» **Texte fourni**:
###

Le U600, j'ai pas moyen de le tester mais si je me base sur mes ex-Samsung (Z500V notamment), ça n'a jamais marché avec GSM Remote .....


----------



## snowrider (30 Juin 2007)

j'ai le u600 et du coup je cherche a l'echanger contre un motorolla V8 qui lui *devrait* ( conditionel ) etre compatible .... 

si jamais il y a des intéressé qui ont un pc lol


----------



## Bozzo (1 Juillet 2007)

@ whereismymind  ...  et aussi aux autres.

Oui, je sais bien que GSMremote ne donnait pas de bon résultat avec les Samsung et en particulier avec mon Samsung D500.

Sauf que j'ai eu la *surprise*, ces derniers jours, en téléchargeant *les dernières versions de GSM remote et de iSync*, de constater que mon D500 est maintenant très bien reconnu !!!

Voici pourquoi je me permettais d'insister un peu...

Pour info, j'utilise un iBook 600 de 2001 sous MACOSX 10.4.10 (lorsque j'ai fait les tests il y a 2 semaines, je devais être encore en 10.4.9).


----------



## KaptainKavern (7 Juillet 2007)

J'ai aussi un problème avec un i600 et MissingSync : impossible de lui faire voir ActiveSync en BT. Et pourtant le téléphone est vu comme compatible et le troubleshooting est lui hélas bien long, donc je pense que Samsung et le Mac, en général, c'est bof bof !


----------



## whereismymind (7 Juillet 2007)

Active Sync, c'est pas que sur PC ça ?

###

» **Énoncé de l'exercice**: Rédigez la suite de la discussion de forum sur la synchronisation des téléphones Samsung avec le Mac, en partant du dernier message. Les données ci-après sont sans rapport avec la discussion de forum sur la synchronisation des téléphones Samsung avec le Mac.

» **Données fournies**:
###

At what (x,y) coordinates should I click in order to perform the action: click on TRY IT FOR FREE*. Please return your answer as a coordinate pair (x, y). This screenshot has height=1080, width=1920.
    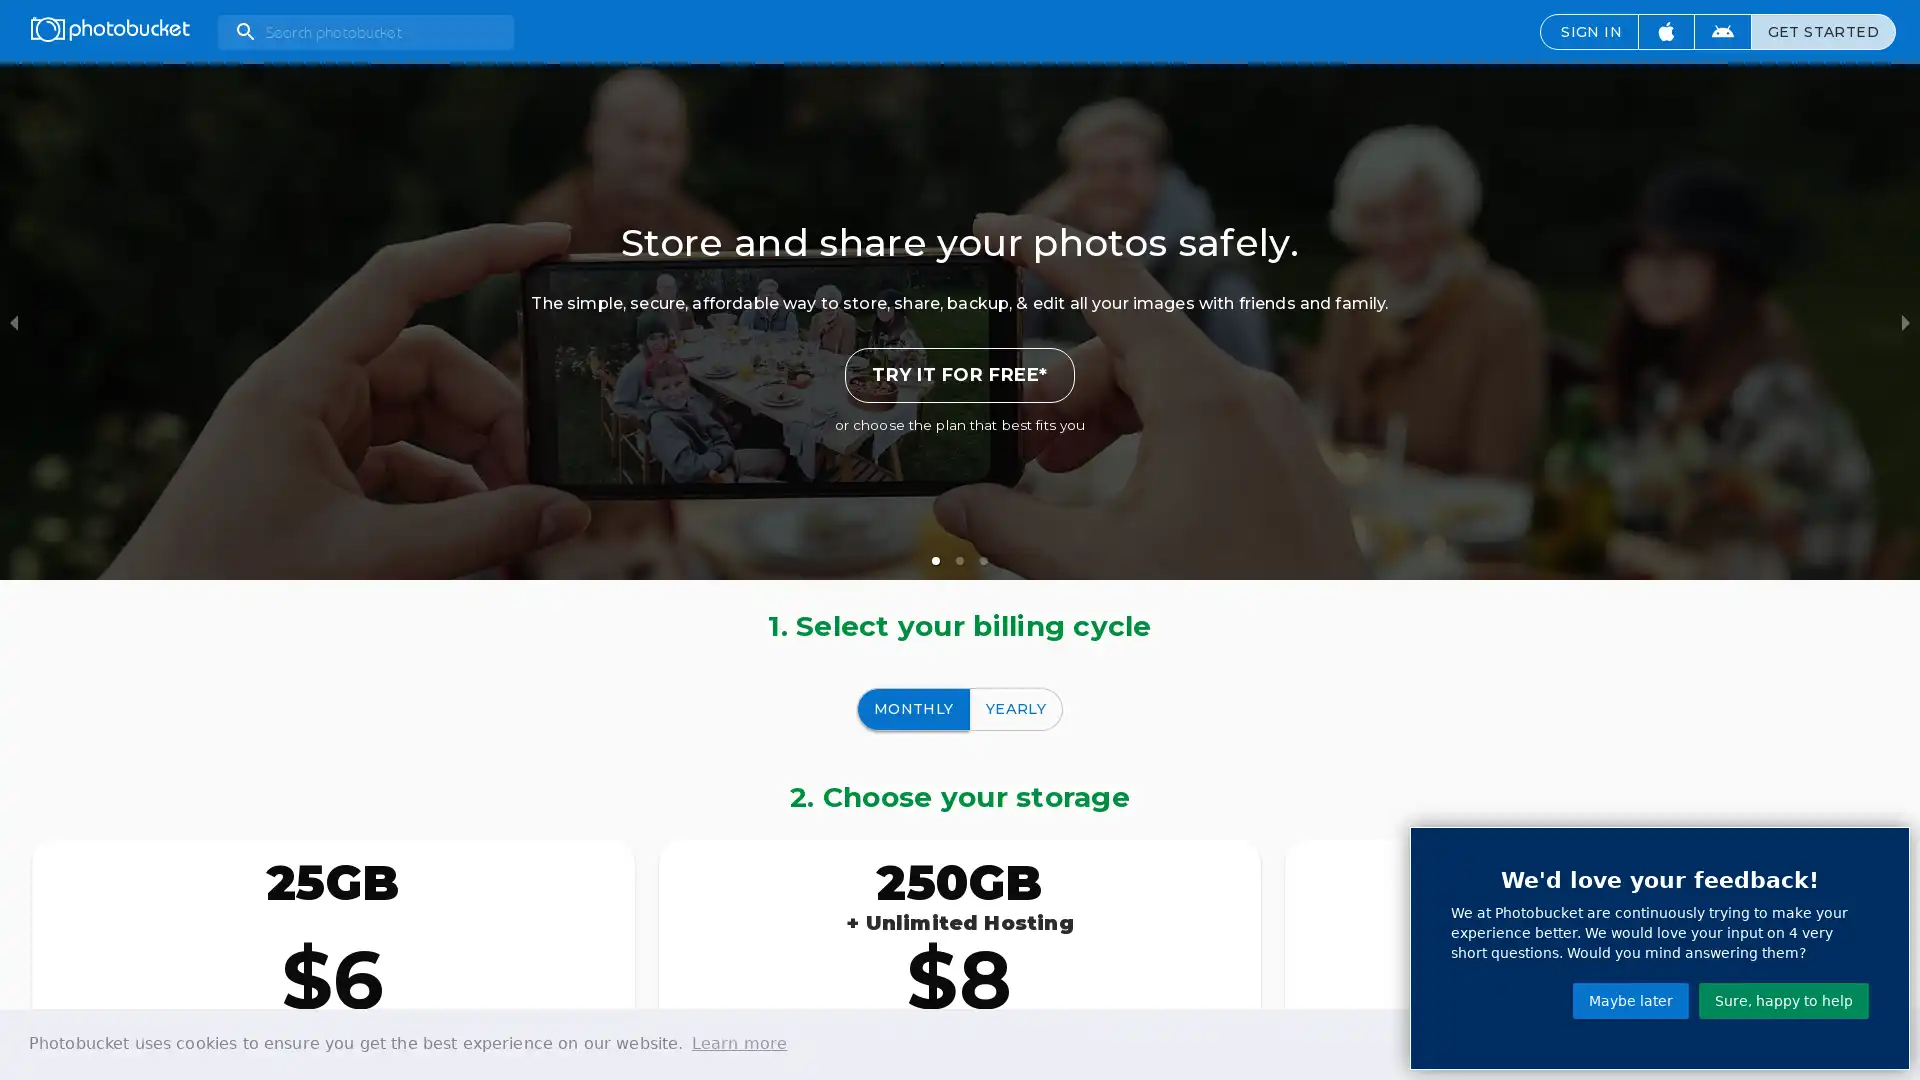
    Looking at the image, I should click on (958, 374).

###

» **Résultat obtenu**:
----------



## Yannoux (21 Juillet 2007)

Bonjour,

Vous me faite peur la  
J'ai commande mon U600 hier et je vois plein de poste qui disent que le U600 n'est pas si bien que ca:rose: 
En plus je l'ai surtout acheter car il est tres joli et il fait lecteur de musique on peut mettre le ACC et AAC+(le format protege je suppose) donc je commence un peu a me demande si j'ai bien fait de l'acheter car je pouvais pas attendre que Apple se decide a vendre un telephone moins cher avec un design version iPod car l'actuel je le trouve pas terrible enfin...


----------



## whereismymind (21 Juillet 2007)

Attention, tu fais une confusion. Le AAC+ n'est pas le AAC protégé (Fichiers Music Store), il s'agit d'un concurrent du MP3 Pro (censé être meilleur que le MP3 normal).


----------



## Yannoux (21 Juillet 2007)

merci pour le renseignement.  
Mais alors le format AAC ne concerne pas non plus le format du iTunes Store?????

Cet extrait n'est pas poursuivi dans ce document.